My Resoc Interview
By Paul Singer at Nov 10, 2009
1. At a public talk someone asks you, "okay, I understand what you reject, but I wonder what you are for? What institutions do you want that you think will be better than what we have, for the economy, polity, gender, race, ecology, or whatever you think is central to have vision for?
The institutions I have in mind should change for the better the economy meaning the existing modes of production. There are already in my country (Brazil) and in several others solidarity economy enterprises in different forms. What all of them have in common is: collective ownership of social means of production, meaning those that are operated by more people than individuals or families; self management, with equal participation of all workers in decision making; the sharing of income among all workers according to notions of justice adopted by all or the majority of them. Nets of solidarity economy enterprises are built in order to reach economies of scale in production, distribution, finance and technological progress. Recently, poor people organize community markets, in which fair trade prevails and exchanges are often made with the use of social currencies, in order to foster economic development through import substitution. In such markets, all enterprises belong or to the solidarity economy or to the small commodities production.
2. Next, someone at the same event asks, "Why do you do what you do? That is, you are speaking to us, and I know you write, and maybe you organize, but why do you do it? What do you think it accomplishes? What is your goal for your coming year, or for your next ten years?
I think solidarity economy will be the foundation of the ‘other world’, in which oppression, discrimination, social injustice and misery can be overcome. It is a relatively long mass learning process, by which working people will become able to manage all types of economic activities for common benefit. It is of course also a long struggle against all sorts of institutional obstacles that nowadays favor the capitalist mode of production.
I have no personal goal, except of being able to join both the learning and the struggling for such ‘other world’.
3. You are at home and you get an email that says a new organization is trying to form, internationally, federating national chapters, etc. It asks you to join the effort. Can you imagine plausible conditions under which you would say, yes, I will give my energies to making it happen along with the rest of you who are already involved? If so, what are those conditions? Or - do you think instead that regardless of the content of the agenda and make up of the participants, the idea can't be worthy, now,or perhaps ever. If so, why?

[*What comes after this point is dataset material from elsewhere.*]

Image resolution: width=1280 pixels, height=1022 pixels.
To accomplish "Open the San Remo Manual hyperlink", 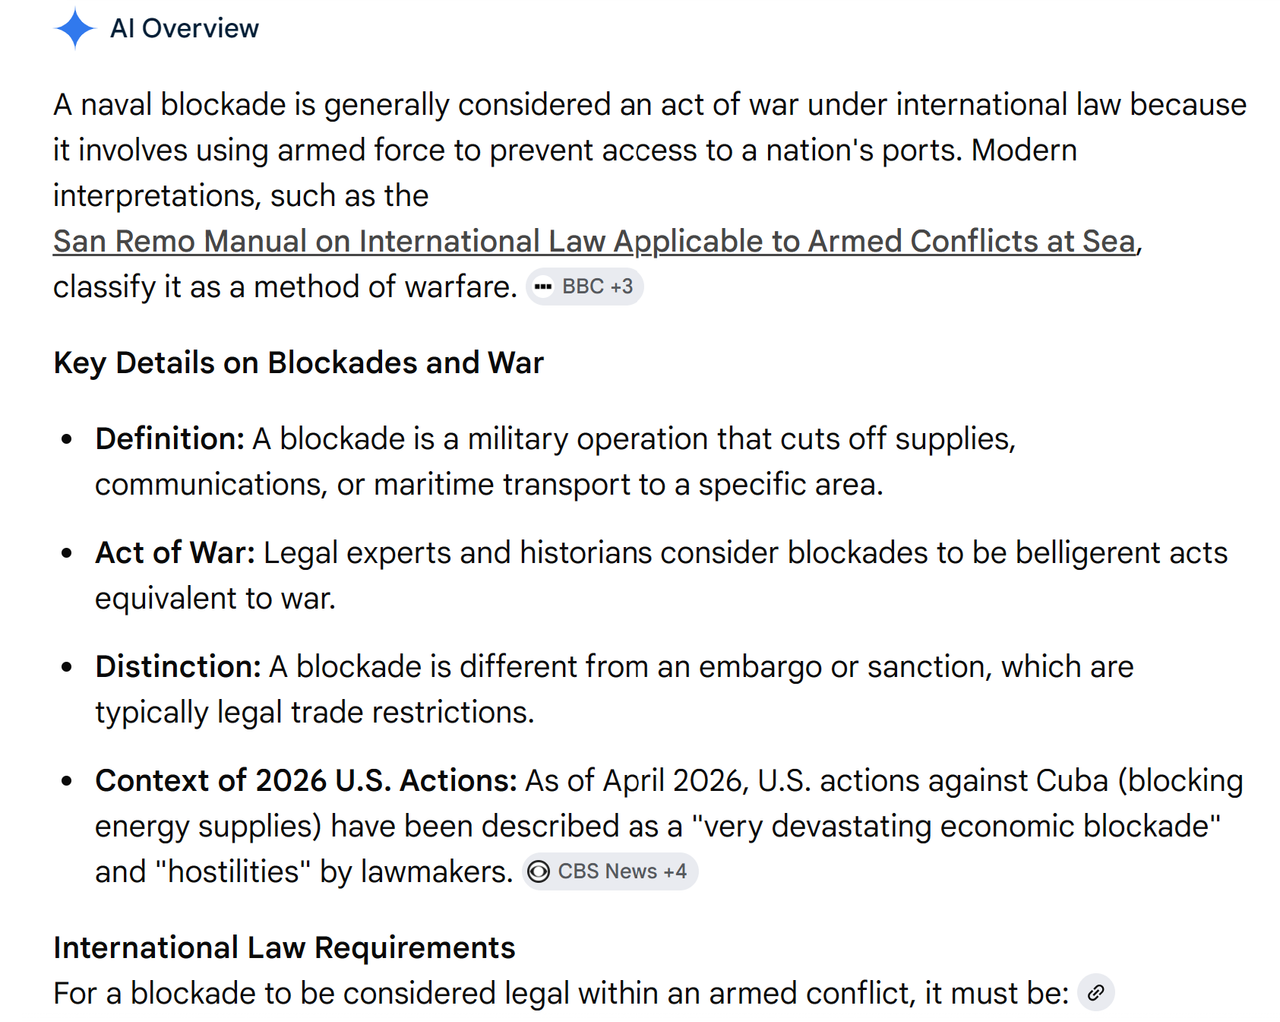I will coord(595,241).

The conditions which would make me want to join the building of a new international organization are the following: that the international organization has the will and the capacity to unite most of the movements that are struggling in their countries against oppression, economic exploitation, war, financial deregulation that brings crisis about etc.. I think that in face of globalization, international solidarity of all those who fight against the present hegemony of global multinationals is urgently needed.
4. Do you think efforts to organize movements, projects, and our own organizations should embody the seeds of the future in the present? If not, why? If yes, can you say what, very roughly, you think some of the implications would be for an organization you would favor?
The answer is yes. I think the future is already being built. Capitalism is still dominant but democracy guarantees that opportunities to improve solidarity economy and multiply its enterprises will not be denied. The international organization, I think we need, should enrich the learning process of participants in the building of solidarity economy in each country by letting them learn from the experiences in other countries. Besides that, the organization should coordinate international economic relations and struggles against capitalist hegemony in all countries that belong to the organization.
5. Why did you answer this interview? Why do you think others did not answer it?
I answered this interview because I think it serves an urgent need: that of bringing together people who possibly are engaged in similar endeavors in different countries. Those who did not answer the interview must have lots of different reasons, which would be useless to try to guess.